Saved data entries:
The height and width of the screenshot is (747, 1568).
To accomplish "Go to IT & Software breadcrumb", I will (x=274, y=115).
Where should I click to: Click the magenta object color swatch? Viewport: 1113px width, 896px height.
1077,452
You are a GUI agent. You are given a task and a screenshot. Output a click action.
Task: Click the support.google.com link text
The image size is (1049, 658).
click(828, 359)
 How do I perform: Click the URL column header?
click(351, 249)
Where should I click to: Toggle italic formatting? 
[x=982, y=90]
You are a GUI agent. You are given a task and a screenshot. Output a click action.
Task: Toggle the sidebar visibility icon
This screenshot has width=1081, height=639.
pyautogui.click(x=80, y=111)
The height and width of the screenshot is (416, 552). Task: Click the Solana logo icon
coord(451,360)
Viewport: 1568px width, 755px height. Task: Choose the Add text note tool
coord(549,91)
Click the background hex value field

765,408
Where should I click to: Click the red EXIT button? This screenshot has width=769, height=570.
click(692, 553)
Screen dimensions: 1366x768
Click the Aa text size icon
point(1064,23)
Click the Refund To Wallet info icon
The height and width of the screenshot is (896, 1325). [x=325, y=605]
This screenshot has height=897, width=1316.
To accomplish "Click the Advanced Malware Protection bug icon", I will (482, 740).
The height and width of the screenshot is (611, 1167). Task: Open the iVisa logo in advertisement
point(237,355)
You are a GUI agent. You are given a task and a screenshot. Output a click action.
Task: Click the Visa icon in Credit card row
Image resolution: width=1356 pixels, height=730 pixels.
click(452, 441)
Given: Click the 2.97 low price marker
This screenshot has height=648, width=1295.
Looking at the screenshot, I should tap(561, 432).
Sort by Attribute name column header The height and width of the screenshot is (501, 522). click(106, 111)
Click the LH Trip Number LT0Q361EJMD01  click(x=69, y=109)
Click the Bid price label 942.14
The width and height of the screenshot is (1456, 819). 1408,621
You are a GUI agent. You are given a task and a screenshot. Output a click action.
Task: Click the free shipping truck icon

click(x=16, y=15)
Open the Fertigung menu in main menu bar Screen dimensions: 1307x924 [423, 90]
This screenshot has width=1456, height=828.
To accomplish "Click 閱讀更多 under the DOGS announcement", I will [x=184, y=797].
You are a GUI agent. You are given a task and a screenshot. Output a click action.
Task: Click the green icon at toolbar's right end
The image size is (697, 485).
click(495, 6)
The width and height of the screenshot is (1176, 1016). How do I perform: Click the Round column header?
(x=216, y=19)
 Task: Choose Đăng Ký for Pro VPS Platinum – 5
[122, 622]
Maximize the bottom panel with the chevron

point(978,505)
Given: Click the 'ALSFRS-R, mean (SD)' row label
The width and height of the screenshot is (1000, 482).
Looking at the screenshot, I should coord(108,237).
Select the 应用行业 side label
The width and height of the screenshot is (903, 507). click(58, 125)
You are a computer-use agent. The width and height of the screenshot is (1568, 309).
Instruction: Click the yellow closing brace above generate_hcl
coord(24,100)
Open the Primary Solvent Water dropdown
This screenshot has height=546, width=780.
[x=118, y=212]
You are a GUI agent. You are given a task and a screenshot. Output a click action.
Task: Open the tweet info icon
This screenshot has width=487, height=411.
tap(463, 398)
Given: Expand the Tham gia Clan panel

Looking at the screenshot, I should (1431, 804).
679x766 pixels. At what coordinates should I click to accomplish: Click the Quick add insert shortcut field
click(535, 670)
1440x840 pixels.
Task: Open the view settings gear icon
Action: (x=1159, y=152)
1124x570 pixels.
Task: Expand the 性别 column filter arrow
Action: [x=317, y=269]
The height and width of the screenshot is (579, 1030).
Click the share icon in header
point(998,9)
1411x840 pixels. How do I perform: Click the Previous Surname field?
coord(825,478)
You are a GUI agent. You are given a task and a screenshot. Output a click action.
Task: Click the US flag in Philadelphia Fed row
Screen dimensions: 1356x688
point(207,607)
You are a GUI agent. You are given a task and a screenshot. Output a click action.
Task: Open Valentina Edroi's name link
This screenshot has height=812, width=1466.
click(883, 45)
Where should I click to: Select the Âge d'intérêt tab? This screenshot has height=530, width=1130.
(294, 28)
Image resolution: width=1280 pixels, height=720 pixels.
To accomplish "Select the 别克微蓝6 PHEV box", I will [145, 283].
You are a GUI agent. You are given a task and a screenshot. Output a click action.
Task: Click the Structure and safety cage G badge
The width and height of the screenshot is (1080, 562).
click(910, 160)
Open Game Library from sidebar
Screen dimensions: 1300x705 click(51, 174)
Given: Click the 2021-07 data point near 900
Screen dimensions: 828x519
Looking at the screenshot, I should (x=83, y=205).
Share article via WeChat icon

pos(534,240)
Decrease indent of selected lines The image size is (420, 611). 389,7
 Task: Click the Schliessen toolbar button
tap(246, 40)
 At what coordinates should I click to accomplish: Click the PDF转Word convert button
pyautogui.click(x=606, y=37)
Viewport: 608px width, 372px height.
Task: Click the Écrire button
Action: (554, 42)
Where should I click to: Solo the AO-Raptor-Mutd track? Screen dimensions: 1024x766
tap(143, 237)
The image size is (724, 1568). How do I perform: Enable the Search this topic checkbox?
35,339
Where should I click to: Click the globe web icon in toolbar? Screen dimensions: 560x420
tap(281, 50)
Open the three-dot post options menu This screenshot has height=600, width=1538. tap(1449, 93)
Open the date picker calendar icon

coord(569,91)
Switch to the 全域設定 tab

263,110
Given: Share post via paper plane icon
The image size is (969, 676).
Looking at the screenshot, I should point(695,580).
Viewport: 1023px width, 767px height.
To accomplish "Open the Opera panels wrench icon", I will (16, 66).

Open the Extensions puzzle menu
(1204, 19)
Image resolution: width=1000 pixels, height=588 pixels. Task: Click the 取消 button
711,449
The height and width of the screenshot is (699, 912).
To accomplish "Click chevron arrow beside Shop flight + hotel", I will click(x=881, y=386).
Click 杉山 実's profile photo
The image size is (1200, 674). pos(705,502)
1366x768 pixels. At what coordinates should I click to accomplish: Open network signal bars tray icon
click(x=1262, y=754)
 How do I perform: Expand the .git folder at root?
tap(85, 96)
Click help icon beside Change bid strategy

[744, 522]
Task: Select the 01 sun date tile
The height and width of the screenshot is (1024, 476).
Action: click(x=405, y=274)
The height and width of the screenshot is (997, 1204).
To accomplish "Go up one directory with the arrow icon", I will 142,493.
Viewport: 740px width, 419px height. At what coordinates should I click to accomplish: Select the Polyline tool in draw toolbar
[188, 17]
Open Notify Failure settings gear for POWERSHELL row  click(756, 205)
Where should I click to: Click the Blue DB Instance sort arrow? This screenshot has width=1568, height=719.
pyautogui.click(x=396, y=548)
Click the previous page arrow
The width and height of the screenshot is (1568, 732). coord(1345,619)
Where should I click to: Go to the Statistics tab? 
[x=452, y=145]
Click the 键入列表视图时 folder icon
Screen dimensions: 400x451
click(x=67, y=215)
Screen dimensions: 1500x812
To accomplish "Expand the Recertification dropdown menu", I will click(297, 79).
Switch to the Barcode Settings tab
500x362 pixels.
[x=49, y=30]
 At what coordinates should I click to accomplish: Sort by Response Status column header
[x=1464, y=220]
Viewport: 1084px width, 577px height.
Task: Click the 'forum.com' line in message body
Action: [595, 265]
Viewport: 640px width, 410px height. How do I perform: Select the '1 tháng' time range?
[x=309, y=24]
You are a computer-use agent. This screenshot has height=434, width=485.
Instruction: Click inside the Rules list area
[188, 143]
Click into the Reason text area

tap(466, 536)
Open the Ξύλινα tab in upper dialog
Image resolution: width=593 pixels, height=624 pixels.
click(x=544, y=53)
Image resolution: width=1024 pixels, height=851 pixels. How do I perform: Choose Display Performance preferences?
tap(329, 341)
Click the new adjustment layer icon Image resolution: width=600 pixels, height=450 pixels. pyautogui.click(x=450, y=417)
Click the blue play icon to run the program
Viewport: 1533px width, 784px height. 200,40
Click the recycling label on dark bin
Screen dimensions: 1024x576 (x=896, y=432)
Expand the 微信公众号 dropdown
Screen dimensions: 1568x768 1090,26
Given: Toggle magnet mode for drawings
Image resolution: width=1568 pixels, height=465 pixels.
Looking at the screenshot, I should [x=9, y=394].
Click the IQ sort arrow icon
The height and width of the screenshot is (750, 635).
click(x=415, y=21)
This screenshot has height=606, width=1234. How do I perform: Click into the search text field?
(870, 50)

## ABOUT THIS EXERCISE
All lines from the one containing "Image resolution: width=1568" through the end of the records, both ends included, are to be quoted exactly; please add nothing else.

## OUTPUT
Image resolution: width=1568 pixels, height=465 pixels.
Looking at the screenshot, I should [x=9, y=394].
Click the IQ sort arrow icon
The height and width of the screenshot is (750, 635).
click(x=415, y=21)
This screenshot has height=606, width=1234. How do I perform: Click into the search text field?
(870, 50)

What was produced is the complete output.